Entendido na fitoterapia como desintoxicante e efetivo em relação a problemas envolvendo o fígado (tô dentro), o dente de leão adorna com sabor de acento amargo receitas diversas em apresentações distintas de suas folhas e flores.
O nome vem das folhas ‘dentadas’, me informa o oráculo Neide Rigo. Na França, aparece em feiras que anunciam na gôndola: Pissenlit. O mesmo ocorre no rótulo amarelo da edição sazonal da Saison Fantome, uma cerveja que destaca o dente de leão entre as ervas e especiarias historicamente utilizadas na fabricação do sedutor estilo belga.
Detalhe: ‘pissenlit’ significa, literalmente, fazer xixi na cama, singela homenagem às propriedades diuréticas da planta – e das cervejas, por que não?
Na pequena cervejaria artesanal de Soy, no sul da Bélgica, as flores amarelas – que representam o estágio anterior às bolinhas sopráveis – são colhidas nas imediações da propriedade e secas ao sol, antes da infusão na fabricação da cerveja.
Piquenique
A beleza começou na bela coloração dourada, alaranjada e de ligeira turbidez que tingiu a tarde do dia 31 de dezembro na montanha. Complexa e deliciosa, no sedutor paradoxo das ‘farmhouse ales’, a Pissenlit desceu pedindo goles fartos. Convidando, porém, à reflexão em momentos de pausa para a boca e o nariz.
Me admirei, de fato, pela velocidade com que sequei a garrafa de 750ml, no calor da churrasqueira a pleno vapor, indiferente aos 8% de álcool que sustentam o piquenique aromático.
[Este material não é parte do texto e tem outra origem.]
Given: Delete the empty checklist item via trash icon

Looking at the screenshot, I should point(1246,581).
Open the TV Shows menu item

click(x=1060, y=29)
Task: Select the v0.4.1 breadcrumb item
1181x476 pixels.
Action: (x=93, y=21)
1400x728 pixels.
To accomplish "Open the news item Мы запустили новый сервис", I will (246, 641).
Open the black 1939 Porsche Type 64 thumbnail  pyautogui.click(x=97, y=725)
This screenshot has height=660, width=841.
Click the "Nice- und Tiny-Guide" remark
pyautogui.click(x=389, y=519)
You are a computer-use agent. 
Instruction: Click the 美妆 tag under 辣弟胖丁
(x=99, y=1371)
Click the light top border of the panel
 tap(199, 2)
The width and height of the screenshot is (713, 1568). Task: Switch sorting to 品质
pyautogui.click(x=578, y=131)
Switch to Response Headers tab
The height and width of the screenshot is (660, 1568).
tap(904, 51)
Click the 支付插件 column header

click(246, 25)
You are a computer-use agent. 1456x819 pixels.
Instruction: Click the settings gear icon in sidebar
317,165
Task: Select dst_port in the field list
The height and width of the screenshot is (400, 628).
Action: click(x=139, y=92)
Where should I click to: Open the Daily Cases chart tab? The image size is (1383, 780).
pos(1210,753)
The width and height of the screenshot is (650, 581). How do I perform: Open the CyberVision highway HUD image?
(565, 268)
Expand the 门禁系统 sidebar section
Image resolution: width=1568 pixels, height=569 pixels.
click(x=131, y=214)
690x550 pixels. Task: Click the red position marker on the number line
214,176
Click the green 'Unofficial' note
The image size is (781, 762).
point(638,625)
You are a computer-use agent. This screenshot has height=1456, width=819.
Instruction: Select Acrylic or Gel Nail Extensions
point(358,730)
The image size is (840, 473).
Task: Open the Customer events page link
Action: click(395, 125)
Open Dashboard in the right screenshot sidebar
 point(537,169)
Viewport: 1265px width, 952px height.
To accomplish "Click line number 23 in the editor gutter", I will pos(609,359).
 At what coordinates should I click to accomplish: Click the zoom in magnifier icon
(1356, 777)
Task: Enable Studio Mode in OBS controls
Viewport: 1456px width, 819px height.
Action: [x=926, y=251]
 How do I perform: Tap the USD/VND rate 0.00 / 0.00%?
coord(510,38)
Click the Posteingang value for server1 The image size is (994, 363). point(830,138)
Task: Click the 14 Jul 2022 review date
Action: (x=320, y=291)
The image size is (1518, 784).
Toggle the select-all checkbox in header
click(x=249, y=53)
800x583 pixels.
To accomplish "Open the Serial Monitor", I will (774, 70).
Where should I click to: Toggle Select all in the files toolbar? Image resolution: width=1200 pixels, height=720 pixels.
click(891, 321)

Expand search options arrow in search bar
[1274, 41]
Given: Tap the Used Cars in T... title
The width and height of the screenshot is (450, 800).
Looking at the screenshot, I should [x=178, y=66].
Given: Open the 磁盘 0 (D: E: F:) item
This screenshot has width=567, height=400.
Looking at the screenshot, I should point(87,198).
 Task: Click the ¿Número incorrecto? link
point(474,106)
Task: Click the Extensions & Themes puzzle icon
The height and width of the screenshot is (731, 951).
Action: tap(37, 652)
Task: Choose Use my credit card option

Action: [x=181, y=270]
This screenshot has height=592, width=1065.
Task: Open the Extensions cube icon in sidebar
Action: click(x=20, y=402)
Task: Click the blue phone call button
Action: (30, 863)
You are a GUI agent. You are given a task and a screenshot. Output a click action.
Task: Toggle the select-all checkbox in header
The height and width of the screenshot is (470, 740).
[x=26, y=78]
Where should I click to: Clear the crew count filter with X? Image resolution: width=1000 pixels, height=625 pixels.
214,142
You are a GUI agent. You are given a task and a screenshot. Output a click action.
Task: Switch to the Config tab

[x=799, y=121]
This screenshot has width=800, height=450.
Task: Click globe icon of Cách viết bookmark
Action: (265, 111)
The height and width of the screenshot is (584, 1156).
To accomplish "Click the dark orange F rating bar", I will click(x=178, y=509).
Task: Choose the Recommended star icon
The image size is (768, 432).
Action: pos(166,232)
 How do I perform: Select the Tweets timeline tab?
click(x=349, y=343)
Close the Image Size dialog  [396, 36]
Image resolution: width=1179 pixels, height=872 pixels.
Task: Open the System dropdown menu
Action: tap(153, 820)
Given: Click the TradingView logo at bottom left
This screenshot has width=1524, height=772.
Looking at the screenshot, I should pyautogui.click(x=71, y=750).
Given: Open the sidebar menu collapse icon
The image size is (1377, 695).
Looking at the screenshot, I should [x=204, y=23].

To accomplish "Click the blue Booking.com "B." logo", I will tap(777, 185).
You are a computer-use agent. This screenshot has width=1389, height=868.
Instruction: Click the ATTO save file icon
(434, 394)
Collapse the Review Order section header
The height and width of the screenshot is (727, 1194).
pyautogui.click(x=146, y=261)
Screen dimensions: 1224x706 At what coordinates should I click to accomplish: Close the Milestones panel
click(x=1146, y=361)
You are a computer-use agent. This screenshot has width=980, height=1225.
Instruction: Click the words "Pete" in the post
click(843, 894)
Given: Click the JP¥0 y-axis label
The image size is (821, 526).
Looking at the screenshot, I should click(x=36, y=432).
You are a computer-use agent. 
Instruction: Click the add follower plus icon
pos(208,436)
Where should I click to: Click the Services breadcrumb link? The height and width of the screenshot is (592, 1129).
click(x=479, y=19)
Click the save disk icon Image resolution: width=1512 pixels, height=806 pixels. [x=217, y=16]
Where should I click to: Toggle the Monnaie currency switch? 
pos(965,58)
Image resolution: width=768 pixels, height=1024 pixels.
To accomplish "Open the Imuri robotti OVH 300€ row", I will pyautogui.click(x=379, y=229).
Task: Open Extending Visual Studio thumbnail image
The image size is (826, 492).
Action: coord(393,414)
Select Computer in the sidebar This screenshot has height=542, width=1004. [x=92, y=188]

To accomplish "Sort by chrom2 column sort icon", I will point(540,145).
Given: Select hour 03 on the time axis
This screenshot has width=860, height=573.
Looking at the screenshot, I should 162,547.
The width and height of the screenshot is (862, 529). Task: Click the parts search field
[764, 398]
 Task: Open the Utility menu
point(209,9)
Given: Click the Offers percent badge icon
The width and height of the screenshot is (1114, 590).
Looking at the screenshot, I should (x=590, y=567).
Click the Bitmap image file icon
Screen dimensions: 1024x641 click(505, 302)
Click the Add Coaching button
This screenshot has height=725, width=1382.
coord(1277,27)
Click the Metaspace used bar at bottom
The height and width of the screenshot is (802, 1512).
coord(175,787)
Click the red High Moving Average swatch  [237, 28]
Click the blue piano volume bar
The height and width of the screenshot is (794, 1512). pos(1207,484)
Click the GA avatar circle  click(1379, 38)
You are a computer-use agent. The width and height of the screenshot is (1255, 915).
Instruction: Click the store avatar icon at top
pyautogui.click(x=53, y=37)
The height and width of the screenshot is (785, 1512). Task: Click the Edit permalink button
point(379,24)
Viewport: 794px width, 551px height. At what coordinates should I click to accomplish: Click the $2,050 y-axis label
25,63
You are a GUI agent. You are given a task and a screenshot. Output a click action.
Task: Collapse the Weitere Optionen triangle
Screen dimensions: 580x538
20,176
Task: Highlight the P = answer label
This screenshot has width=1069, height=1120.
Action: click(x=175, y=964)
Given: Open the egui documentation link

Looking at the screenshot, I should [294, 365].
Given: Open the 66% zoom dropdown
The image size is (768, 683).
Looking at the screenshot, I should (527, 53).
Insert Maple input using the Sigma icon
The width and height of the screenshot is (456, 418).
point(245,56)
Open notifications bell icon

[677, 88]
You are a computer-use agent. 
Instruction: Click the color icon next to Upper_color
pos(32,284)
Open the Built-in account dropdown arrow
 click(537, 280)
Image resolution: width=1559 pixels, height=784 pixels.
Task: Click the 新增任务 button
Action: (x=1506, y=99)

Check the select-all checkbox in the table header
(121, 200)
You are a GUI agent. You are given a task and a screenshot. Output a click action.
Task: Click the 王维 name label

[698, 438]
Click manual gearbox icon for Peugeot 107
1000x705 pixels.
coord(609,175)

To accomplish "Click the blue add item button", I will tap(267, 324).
Há um avanço frutado que lembrou nectarina, ou marmelo, e o transbordar de especiarias e ervas frescas: menta, manjericão, pimenta em grão esmagada. Quem sabe um toque de mel no caldo vivo e bem carbonatado, de final seco e persistente de fruta amarga.
Orquestra
Nunca se sabe exatamente o que há nas receitas secretas das saisons, tão intenso e gracioso é o trabalho das leveduras belgas do estilo que criam camadas de frutas e condimentos onde às vezes existe apenas malte e lúpulo. Quando novos ingredientes entram na dança, a orquestra está formada.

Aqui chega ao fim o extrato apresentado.